A lot of human beings don't get that far and try to fill the 'submitting' hole in their lives with submitting to their fellow men instead, though.

(And a lot of others believe they are submitting to God when what they actually submit to is carefully packaged by their fellow men to be nothing like what God actually wants. Which, to be honest, might include me; I don't claim to have all the answers.)

[info]snippy

March 6 2012, 18:47:44 UTC 2 months ago

I think human beings tend to rank things (we are pattern-making monkeys, after all), and that includes the members of their community. But obviously not all human beings submit, because not all do.

I don't want to start a discussion about nature versus nurture, implied by your phrase "born to," but I will point out that most healthy adults have the ability to change some portions of themselves, such as their actions and words (if not their emotions and thinking).

[info]theadulteress

March 6 2012, 18:49:00 UTC 2 months ago

This entry really turns me on...

[info]bart_calendar

March 6 2012, 20:50:58 UTC 2 months ago Edited:  March 6 2012, 20:51:56 UTC

It was meant to.

Most of the time I write entries for a general readership.

Sometimes I write an entry with someone in mind.

[info]theadulteress

March 7 2012, 07:02:55 UTC 2 months ago

You are a pig, sir.

God, I want to fuck you so bad...

[info]bart_calendar

March 7 2012, 09:19:15 UTC 2 months ago

Patience, darling.

[info]theadulteress

March 7 2012, 12:39:48 UTC 2 months ago

... that is what the sea teaches...

[info]bart_calendar

March 7 2012, 12:40:26 UTC 2 months ago

Patience and slavery are bliss.

[info]agentsteel53

March 7 2012, 03:56:19 UTC 2 months ago

Someday I will buy a house.

I will pay for it in cash of course.

[info]channelpenguin

March 7 2012, 12:57:09 UTC 2 months ago

Choice is hard. Choice requires energy (and direct, real physical energy, so requires decent food, sleep etc.). Responsibility sometimes sucks - when you think that everything that you so, everything that happens is somehow, somewhere, under your control - or could be if you thought and planned and researched and paid attention and *did* enough (as I personally very much tend to)...well that's *tiring*. Feeling in the right that's good - having to work out what *right* is - that's hard....

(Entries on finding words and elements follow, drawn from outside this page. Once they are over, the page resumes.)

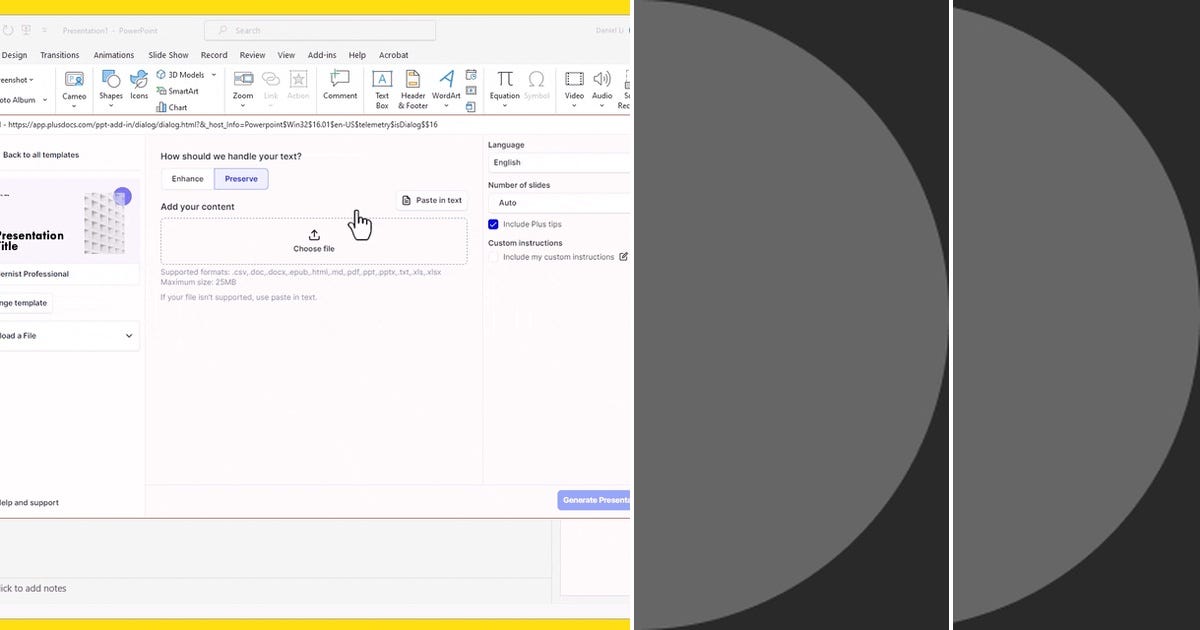Open Header & Footer settings
Image resolution: width=1200 pixels, height=630 pixels.
[412, 88]
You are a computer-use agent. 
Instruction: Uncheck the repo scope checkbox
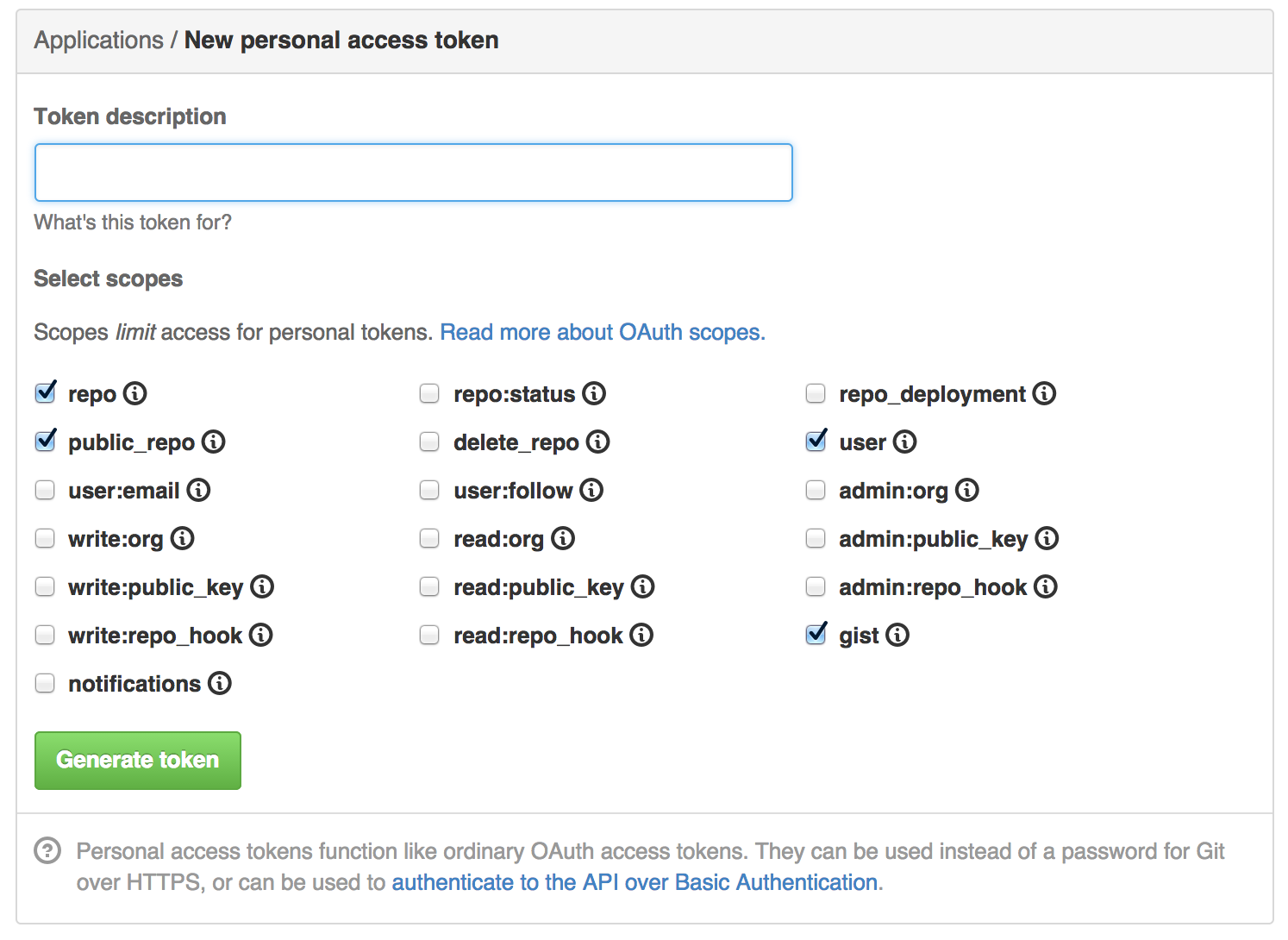[x=45, y=393]
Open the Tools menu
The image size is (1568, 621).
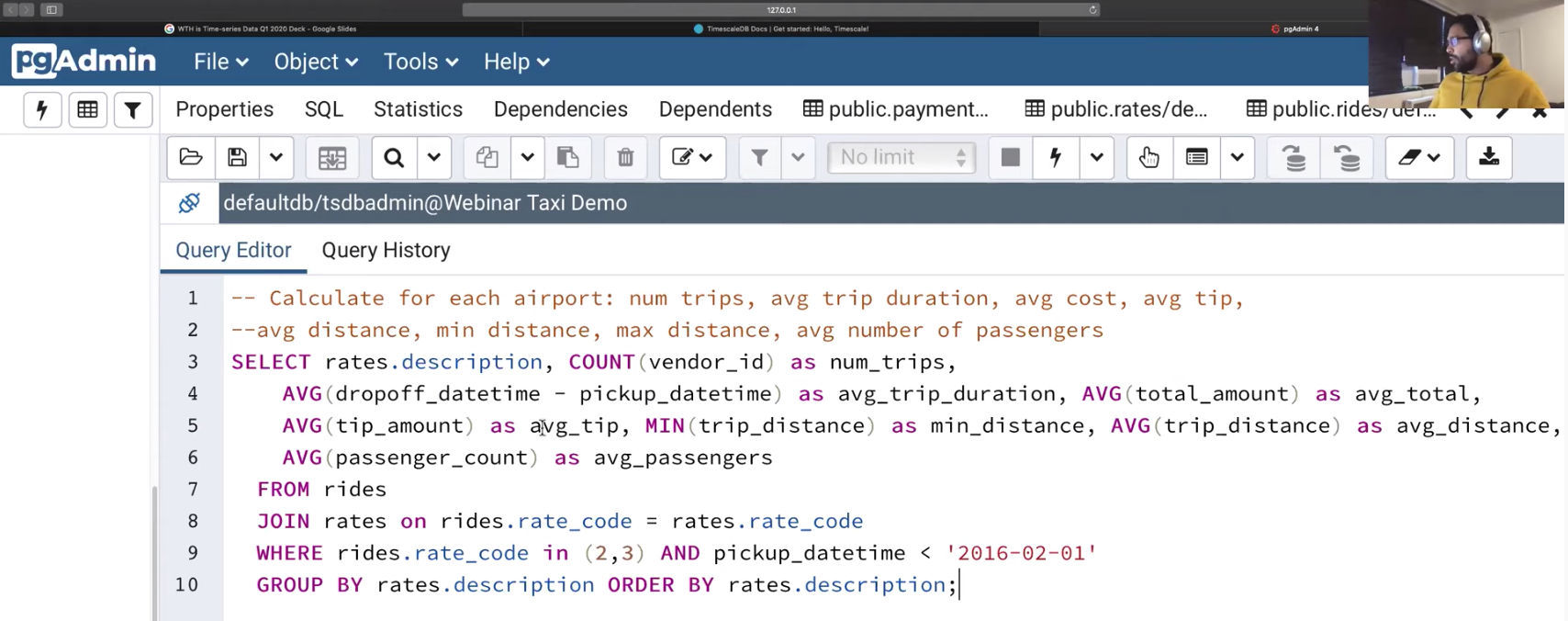420,62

so if that can all be taken away, then I can see how that might appeal to some.

Not to me.

[info]tibbie_x

March 7 2012, 15:47:41 UTC 2 months ago

I think people are just scared and fear =s need to have a leader to feel secure.
Fear of death and fear of sex - 2 things that really fuck up the whole world.

[info]horshoo

March 8 2012, 19:50:30 UTC 2 months ago

Slavery works as a business model, as the pyramids show us. But it has been worn down over the years. Coal mines had to pay the workers, but then made them "slaves" to the company store. Unions took more of the model away, but it still exists.

I've often wondered if people could have just refused to work as slaves, but many would have had to die due to beatings or starvation to accomplish it. So, in a survival sense, it's almost inevitable.